Problem: Copy, exactly and without additions, every line in the records below from the one holding "Where should I click to: Click the WAGO" through the one holding "Task: Open the Storage 238 GB card", both ends included.

- - -

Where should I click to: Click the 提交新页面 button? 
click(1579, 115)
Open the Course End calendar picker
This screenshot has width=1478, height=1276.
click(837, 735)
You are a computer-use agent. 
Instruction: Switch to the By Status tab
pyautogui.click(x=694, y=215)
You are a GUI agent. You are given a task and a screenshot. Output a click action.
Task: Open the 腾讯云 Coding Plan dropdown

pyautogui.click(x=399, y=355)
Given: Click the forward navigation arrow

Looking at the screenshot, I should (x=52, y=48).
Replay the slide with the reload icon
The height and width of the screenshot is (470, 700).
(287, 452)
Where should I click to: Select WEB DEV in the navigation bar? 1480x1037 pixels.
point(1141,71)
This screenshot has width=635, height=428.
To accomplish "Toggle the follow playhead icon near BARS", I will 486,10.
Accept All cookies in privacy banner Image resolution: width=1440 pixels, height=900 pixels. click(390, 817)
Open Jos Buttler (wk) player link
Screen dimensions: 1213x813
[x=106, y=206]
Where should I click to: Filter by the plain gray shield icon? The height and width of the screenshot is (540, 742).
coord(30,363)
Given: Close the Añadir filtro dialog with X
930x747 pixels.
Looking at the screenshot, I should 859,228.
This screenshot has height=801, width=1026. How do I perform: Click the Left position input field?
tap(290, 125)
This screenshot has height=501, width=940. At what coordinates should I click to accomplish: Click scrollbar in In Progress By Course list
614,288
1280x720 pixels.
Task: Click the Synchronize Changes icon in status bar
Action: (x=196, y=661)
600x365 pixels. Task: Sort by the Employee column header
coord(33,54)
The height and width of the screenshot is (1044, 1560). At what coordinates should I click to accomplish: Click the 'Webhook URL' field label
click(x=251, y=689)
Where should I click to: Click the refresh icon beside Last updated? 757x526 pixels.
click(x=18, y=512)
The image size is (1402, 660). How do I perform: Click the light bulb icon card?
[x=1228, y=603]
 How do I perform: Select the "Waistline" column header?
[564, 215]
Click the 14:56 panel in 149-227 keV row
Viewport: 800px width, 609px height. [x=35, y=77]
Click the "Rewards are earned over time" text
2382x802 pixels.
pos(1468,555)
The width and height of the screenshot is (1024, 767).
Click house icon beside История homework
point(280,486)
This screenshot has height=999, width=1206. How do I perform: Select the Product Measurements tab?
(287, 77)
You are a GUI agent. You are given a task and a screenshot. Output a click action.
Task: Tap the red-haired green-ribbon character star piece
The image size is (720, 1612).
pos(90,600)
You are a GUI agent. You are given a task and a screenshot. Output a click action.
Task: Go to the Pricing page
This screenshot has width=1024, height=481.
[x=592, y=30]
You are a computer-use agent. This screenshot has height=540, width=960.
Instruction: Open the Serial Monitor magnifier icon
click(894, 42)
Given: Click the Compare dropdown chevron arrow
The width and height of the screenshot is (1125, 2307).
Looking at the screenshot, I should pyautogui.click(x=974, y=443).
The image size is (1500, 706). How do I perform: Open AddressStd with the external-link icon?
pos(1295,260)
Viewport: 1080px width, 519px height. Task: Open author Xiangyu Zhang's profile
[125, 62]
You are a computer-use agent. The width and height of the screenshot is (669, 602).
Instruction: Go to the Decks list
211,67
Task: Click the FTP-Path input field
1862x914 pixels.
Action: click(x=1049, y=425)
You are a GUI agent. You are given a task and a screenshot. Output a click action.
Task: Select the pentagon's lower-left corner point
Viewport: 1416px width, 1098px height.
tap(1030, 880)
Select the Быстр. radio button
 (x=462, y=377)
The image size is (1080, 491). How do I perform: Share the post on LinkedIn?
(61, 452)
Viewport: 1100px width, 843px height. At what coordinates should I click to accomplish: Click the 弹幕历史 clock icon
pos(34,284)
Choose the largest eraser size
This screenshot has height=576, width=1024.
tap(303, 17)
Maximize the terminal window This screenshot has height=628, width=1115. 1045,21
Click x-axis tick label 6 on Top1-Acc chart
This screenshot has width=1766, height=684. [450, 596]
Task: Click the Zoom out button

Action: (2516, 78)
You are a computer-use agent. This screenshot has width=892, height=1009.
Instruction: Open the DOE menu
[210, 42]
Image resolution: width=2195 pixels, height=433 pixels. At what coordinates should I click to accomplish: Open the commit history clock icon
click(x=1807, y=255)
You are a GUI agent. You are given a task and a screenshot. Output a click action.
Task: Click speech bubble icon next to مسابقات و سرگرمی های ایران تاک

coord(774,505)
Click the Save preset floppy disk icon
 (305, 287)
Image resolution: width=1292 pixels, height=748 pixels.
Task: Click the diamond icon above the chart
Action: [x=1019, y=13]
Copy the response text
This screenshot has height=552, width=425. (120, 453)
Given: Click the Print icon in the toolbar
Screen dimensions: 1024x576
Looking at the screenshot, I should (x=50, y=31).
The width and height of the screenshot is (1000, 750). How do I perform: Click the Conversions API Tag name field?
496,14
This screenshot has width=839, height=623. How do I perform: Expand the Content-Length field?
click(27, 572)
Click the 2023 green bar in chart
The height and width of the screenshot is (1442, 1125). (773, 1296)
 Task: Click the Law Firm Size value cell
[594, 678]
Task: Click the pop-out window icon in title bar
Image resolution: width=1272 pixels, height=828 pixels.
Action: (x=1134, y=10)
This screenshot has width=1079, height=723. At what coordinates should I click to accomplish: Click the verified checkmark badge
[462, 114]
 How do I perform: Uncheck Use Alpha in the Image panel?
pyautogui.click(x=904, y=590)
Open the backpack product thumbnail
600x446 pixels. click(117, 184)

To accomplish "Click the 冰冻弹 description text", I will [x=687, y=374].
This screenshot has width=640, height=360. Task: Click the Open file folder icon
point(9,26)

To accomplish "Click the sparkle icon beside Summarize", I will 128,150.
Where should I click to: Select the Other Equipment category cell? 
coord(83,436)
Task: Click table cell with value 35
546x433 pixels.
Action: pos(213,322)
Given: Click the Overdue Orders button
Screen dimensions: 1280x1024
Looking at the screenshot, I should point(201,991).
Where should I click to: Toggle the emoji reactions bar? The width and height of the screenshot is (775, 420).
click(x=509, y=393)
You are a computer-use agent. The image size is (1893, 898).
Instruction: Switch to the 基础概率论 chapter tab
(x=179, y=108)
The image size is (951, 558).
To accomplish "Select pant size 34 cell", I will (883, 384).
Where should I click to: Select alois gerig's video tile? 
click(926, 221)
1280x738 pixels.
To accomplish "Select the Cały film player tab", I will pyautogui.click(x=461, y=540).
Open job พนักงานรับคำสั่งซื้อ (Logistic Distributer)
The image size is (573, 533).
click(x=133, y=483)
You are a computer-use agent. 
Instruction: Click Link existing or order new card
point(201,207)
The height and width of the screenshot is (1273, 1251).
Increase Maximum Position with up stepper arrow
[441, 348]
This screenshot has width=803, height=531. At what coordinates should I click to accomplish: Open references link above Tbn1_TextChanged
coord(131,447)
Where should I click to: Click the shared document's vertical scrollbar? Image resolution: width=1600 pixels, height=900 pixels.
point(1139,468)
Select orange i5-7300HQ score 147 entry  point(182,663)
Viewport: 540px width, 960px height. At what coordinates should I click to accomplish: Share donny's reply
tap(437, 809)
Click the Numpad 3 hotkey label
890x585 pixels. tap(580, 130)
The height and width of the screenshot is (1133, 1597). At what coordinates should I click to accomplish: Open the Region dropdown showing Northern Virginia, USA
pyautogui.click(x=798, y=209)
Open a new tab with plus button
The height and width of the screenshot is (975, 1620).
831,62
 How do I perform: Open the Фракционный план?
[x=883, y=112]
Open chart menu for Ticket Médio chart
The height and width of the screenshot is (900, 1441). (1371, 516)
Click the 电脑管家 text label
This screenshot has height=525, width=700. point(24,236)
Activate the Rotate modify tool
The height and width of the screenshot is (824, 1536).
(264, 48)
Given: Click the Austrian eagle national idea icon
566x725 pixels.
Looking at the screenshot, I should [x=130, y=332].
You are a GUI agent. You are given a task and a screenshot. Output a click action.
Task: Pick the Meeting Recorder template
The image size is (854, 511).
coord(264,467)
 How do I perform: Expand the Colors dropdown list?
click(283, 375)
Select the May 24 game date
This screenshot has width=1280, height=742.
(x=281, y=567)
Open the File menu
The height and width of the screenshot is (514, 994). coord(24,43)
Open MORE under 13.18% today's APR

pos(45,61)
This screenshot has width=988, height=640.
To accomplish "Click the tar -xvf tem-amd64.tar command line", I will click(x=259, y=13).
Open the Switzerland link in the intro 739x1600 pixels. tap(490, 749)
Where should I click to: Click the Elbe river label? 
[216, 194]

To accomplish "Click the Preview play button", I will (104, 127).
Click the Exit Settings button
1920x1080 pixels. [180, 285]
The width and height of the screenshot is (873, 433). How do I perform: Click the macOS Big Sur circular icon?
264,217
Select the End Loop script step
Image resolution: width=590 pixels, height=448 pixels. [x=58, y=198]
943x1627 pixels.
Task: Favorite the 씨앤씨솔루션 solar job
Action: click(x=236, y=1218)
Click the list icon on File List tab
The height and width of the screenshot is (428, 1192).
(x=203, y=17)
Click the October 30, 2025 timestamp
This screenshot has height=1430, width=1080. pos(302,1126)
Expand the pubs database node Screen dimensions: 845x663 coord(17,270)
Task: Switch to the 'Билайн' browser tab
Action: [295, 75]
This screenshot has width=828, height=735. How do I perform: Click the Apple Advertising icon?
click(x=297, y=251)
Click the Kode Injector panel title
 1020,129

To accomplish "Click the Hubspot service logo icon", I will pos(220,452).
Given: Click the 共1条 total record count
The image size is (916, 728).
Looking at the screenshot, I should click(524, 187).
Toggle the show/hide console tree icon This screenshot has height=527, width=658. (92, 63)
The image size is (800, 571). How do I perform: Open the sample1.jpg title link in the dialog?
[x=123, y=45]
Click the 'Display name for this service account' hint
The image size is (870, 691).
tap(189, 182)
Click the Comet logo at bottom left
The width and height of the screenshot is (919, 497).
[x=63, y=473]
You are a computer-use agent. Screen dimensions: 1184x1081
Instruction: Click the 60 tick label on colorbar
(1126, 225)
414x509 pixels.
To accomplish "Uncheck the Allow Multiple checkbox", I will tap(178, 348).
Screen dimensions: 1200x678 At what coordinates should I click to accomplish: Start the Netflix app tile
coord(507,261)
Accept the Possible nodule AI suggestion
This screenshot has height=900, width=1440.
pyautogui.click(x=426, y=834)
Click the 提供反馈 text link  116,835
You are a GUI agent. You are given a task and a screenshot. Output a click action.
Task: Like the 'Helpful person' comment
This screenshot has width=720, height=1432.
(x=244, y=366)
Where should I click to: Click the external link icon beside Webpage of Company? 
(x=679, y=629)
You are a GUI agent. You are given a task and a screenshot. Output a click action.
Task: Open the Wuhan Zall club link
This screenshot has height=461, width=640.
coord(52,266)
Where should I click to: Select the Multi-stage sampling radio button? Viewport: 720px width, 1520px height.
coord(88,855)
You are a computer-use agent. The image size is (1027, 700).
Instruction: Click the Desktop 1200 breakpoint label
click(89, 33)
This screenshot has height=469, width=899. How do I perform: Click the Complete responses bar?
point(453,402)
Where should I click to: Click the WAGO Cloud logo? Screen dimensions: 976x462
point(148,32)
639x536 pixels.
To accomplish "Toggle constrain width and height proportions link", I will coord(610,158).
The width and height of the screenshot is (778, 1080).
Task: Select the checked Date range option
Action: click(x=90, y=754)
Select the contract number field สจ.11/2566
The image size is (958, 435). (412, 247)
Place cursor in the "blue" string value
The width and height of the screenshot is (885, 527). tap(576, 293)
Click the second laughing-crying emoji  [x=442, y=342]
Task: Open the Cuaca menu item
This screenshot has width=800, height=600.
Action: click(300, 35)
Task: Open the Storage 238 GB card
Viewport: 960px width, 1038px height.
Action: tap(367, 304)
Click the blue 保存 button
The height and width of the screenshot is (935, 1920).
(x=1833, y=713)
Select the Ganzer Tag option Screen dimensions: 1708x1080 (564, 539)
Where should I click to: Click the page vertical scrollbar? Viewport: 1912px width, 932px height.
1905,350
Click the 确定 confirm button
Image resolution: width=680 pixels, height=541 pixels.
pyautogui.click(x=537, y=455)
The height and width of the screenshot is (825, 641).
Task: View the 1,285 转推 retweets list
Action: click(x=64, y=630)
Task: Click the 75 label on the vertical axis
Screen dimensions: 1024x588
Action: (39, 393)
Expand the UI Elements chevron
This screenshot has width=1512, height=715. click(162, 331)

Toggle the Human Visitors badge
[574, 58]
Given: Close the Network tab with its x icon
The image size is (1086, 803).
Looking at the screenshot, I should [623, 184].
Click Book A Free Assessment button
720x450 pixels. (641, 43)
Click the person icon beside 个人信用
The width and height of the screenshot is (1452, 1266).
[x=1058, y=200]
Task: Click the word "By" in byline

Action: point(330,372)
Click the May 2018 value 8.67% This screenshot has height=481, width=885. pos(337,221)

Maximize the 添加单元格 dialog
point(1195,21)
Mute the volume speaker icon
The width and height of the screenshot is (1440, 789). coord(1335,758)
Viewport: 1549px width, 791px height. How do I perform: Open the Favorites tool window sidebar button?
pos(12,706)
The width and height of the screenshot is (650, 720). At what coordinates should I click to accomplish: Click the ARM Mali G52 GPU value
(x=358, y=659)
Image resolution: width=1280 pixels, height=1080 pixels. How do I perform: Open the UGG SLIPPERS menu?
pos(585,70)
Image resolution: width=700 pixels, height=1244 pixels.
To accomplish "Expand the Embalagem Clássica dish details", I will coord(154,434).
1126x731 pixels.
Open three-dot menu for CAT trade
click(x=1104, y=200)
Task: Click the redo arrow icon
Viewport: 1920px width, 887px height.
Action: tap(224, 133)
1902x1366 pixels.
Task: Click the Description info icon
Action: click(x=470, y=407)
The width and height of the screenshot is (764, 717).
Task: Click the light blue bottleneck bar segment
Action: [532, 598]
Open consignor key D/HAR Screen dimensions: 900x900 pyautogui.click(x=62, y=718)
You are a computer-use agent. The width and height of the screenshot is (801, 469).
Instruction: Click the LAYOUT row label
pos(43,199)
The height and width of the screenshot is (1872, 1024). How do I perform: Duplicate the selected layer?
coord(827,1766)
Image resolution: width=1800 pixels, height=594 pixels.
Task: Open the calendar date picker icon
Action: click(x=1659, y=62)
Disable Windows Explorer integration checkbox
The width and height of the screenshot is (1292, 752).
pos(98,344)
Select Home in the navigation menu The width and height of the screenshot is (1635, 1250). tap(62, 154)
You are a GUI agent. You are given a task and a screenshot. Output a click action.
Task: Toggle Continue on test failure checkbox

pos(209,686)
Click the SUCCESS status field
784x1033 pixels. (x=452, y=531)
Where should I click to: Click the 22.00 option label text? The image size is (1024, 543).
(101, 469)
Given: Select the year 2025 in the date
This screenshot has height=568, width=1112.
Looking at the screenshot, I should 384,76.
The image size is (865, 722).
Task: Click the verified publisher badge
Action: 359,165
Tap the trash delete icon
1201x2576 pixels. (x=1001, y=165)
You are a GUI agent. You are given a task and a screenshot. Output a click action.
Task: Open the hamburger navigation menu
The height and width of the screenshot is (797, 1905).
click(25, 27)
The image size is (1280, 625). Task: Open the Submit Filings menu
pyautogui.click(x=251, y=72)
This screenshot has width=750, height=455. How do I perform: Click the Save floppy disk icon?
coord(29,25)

- - -

Result for this task:
Where should I click to: Click the WAGO Cloud logo? Screen dimensions: 976x462
point(148,32)
639x536 pixels.
To accomplish "Toggle constrain width and height proportions link", I will coord(610,158).
The width and height of the screenshot is (778, 1080).
Task: Select the checked Date range option
Action: click(x=90, y=754)
Select the contract number field สจ.11/2566
The image size is (958, 435). (412, 247)
Place cursor in the "blue" string value
The width and height of the screenshot is (885, 527). tap(576, 293)
Click the second laughing-crying emoji  [x=442, y=342]
Task: Open the Cuaca menu item
This screenshot has width=800, height=600.
Action: click(300, 35)
Task: Open the Storage 238 GB card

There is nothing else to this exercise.